At the heart of Delhi’s gated old city, the imposing Red Fort is an important symbol of Indian independence from British rule. Construction began on this ornate structure in 1638 and it served as the palace for Mughal Emperor Shah Jahan and succeeding rulers of the empire. The treasured fort is now a UNESCO World Heritage Listed site and is cared for by the Archaeological Survey of India.
Old city served as the capital of the Mughal Empire and the Red Fort was its imperial palace until British Rule was imposed in 1857. The last emperor to reside here was Bahadur Shah II. As a leader of the independence movement, the British returned the emperor to the fort as a prisoner where he remained for a year before being exiled. Because of this, the fort has remained a powerful symbol of Indian Independence.

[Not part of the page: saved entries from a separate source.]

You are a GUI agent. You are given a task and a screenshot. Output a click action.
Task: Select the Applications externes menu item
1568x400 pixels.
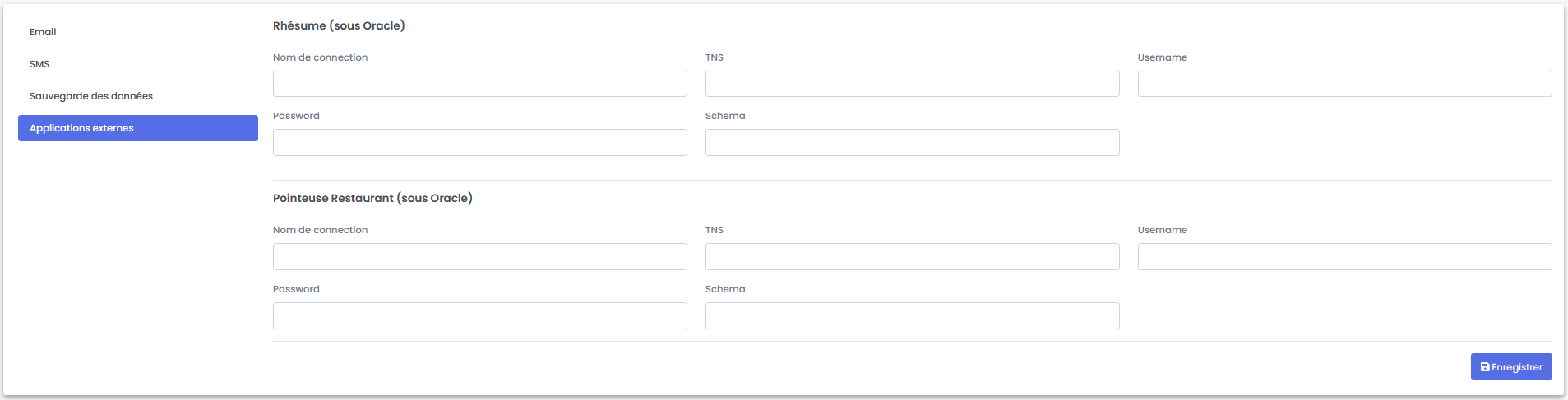tap(137, 128)
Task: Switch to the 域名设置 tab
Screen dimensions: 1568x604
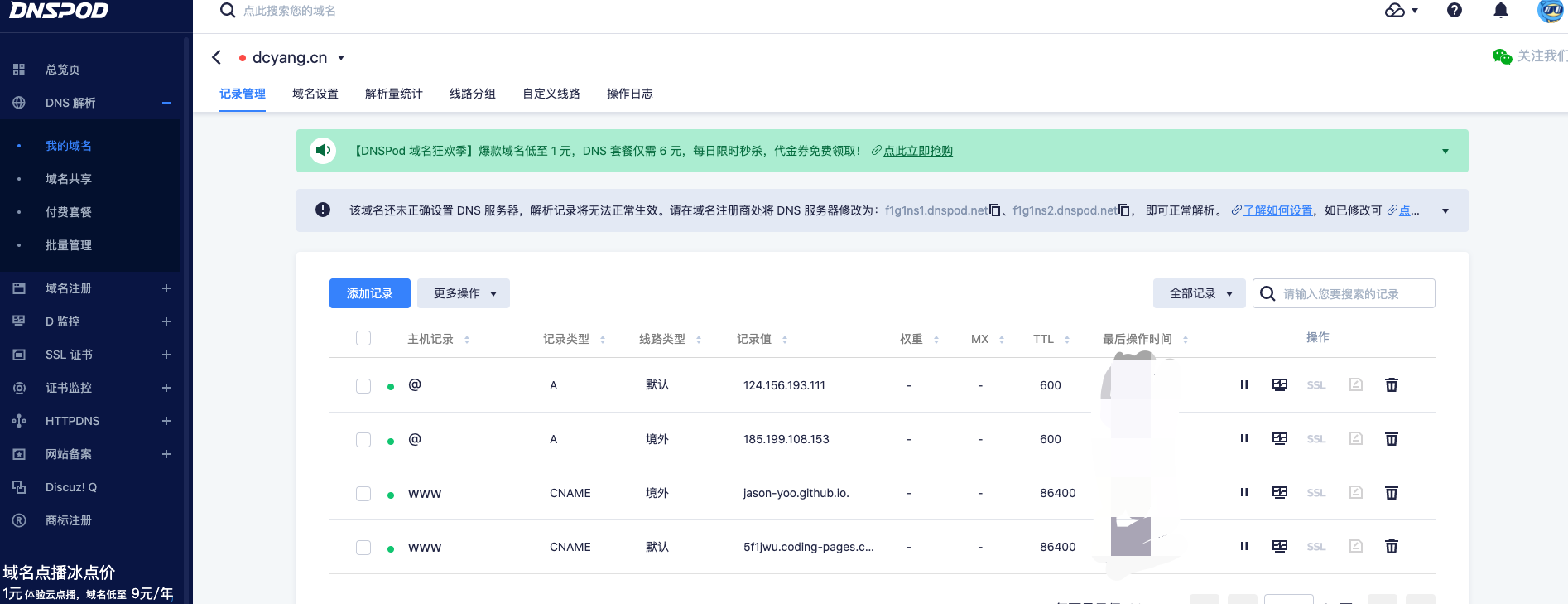Action: click(x=315, y=94)
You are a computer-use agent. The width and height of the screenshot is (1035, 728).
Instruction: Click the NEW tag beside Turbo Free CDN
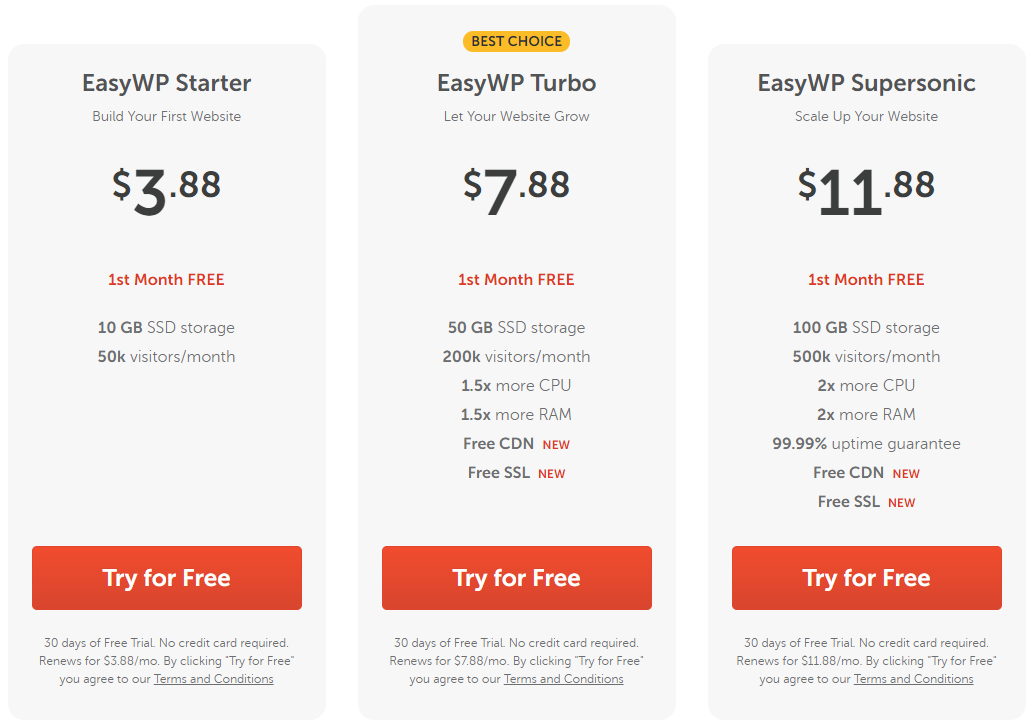556,445
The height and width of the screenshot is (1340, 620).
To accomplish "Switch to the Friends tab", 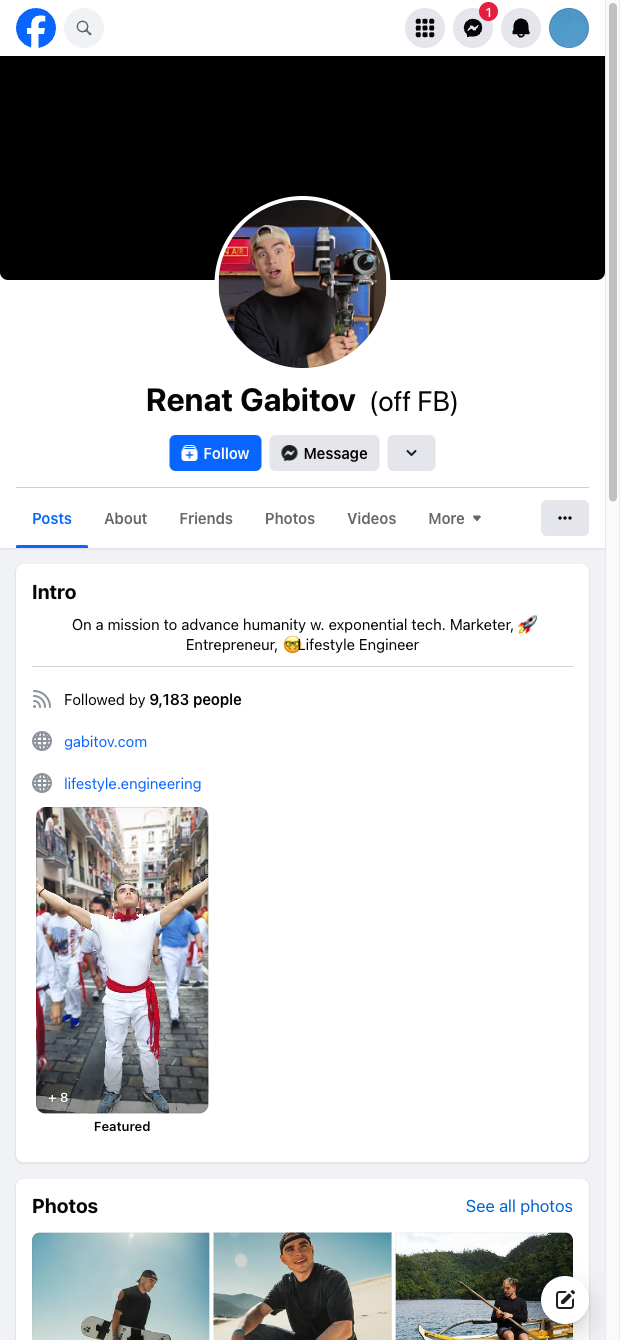I will click(x=206, y=518).
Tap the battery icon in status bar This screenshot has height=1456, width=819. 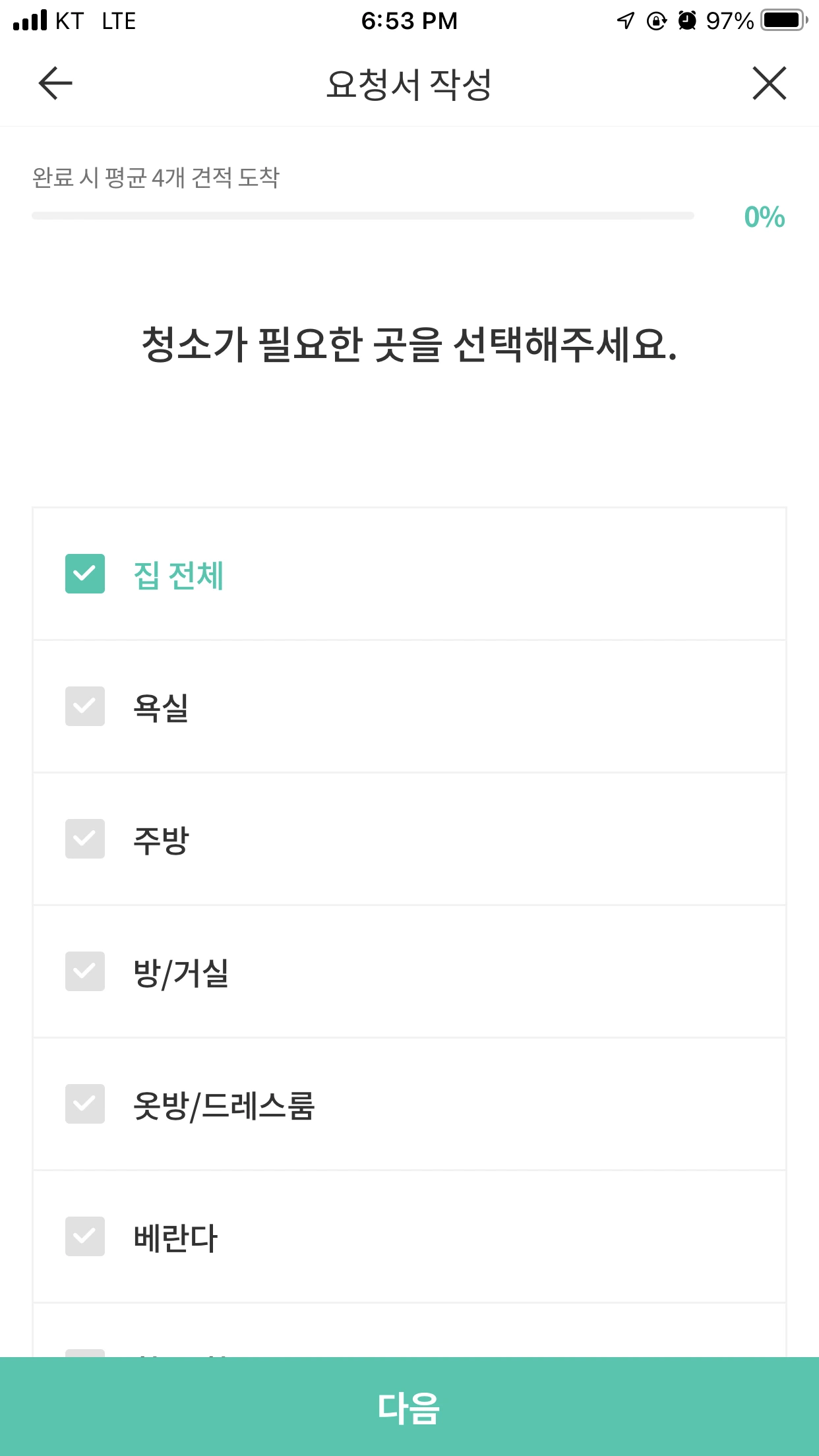[784, 20]
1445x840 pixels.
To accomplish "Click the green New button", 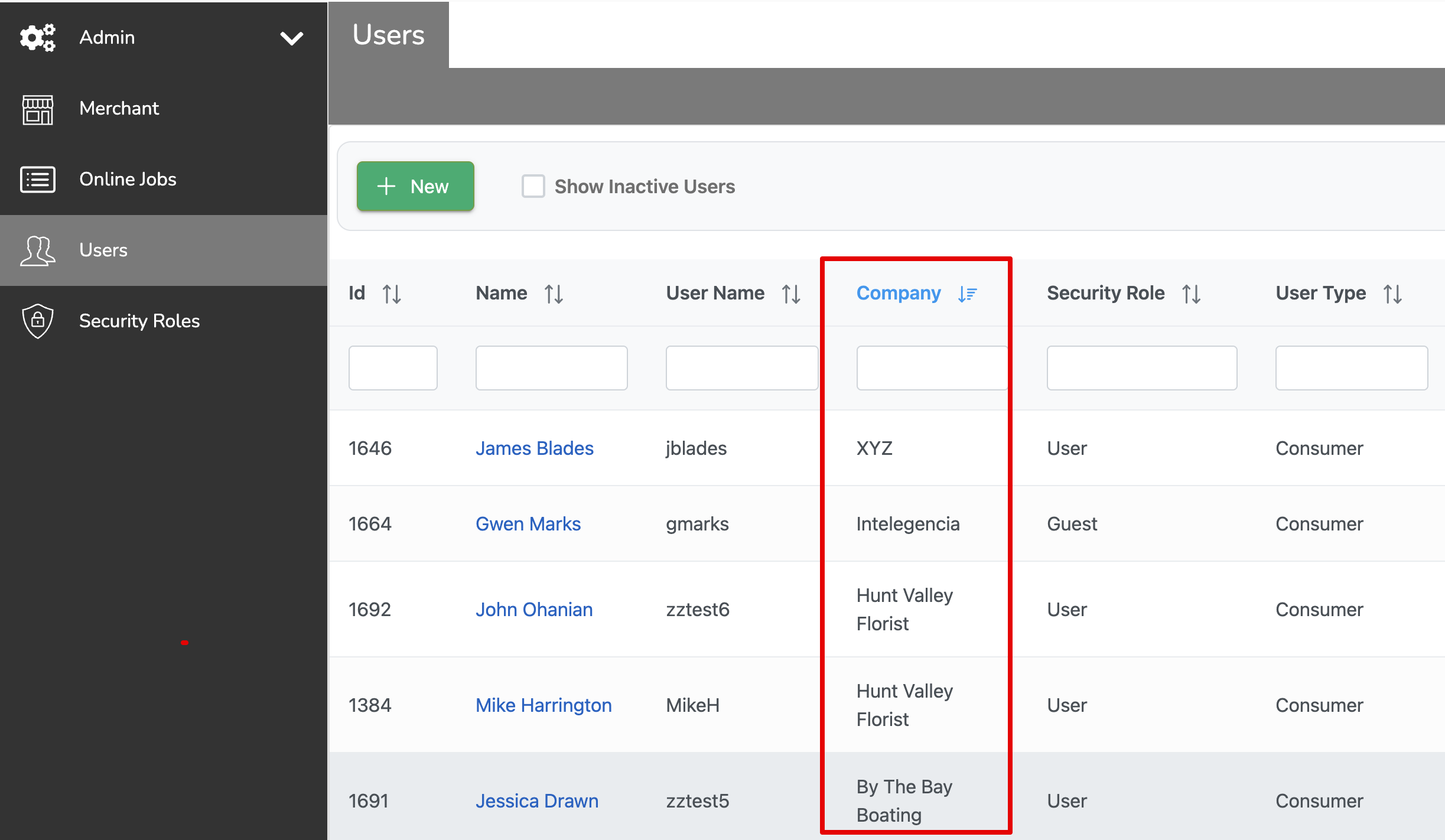I will tap(415, 186).
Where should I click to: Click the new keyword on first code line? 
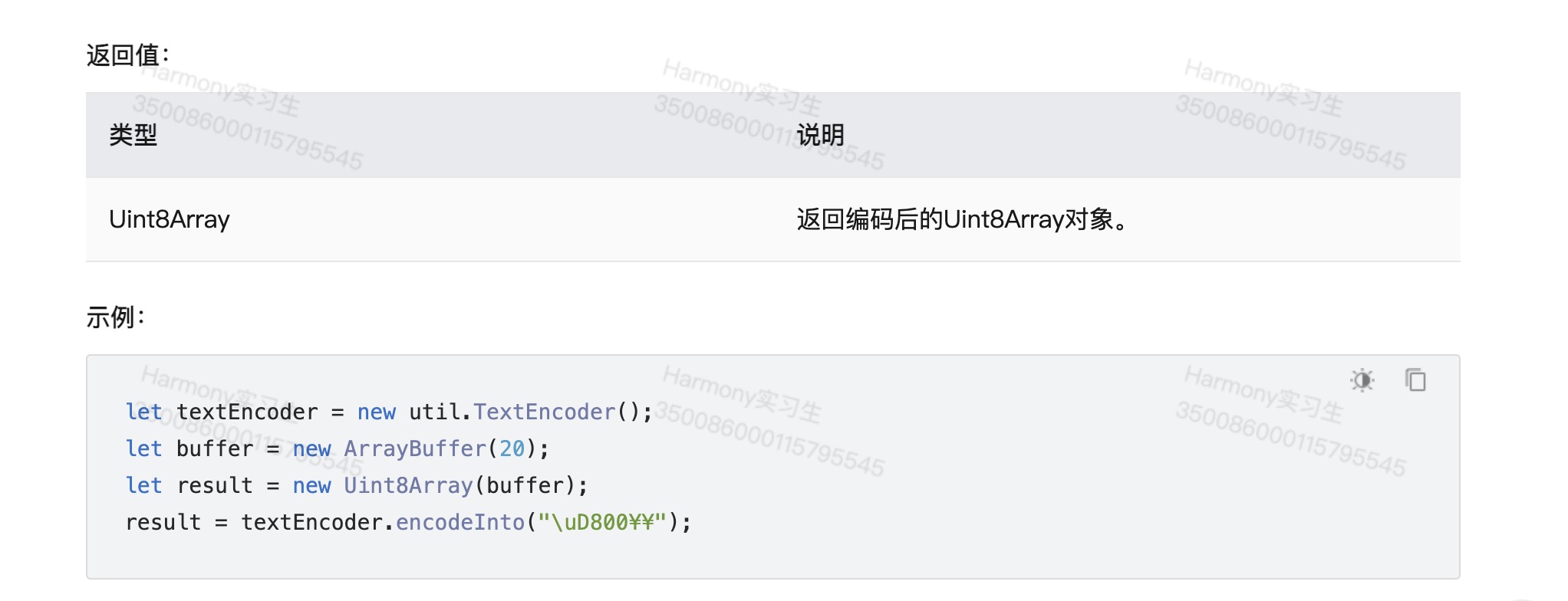coord(377,412)
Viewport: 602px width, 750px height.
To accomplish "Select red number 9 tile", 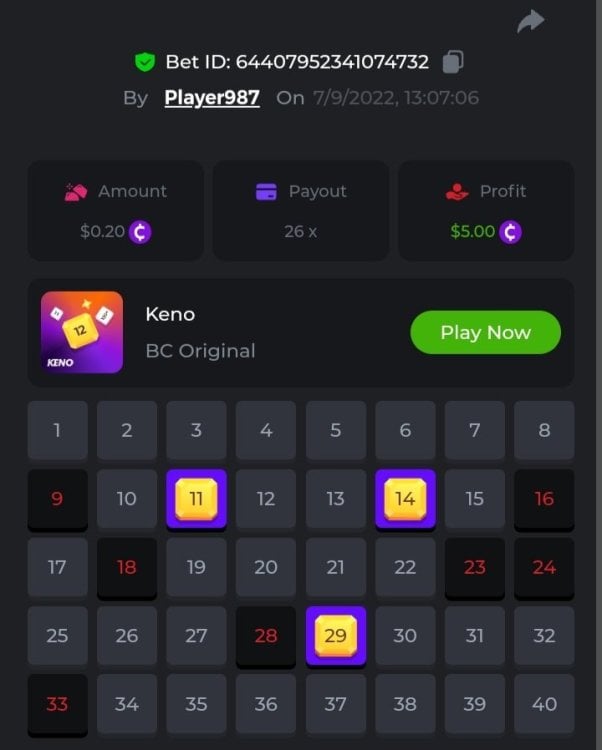I will click(57, 499).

The fort gets its name from the red sandstone that was used in its construction and is thought of as a fort due to the impenetrably high walls that surround it.
Elements of Hindu, Islamic and Persian influences can be seen throughout the stunning complex and it has gone on to influence architectural style throughout the region. This important national symbol is today a revered site and popular tourist attraction.
Lahore Gate leads to the fort where a tourist bazaar can be found selling souvenirs. This leads to the fort compound and a large plaza like area. Once inside, the fort’s famous areas can be explored, such as White Marble Hall of Private Audiences, the Royal Baths and the Hall of Public Audiences. A sound and light show takes place every evening at 6pm (except Mondays) with the fort as an impressive backdrop. The nearest metro station is Chandni Chowk.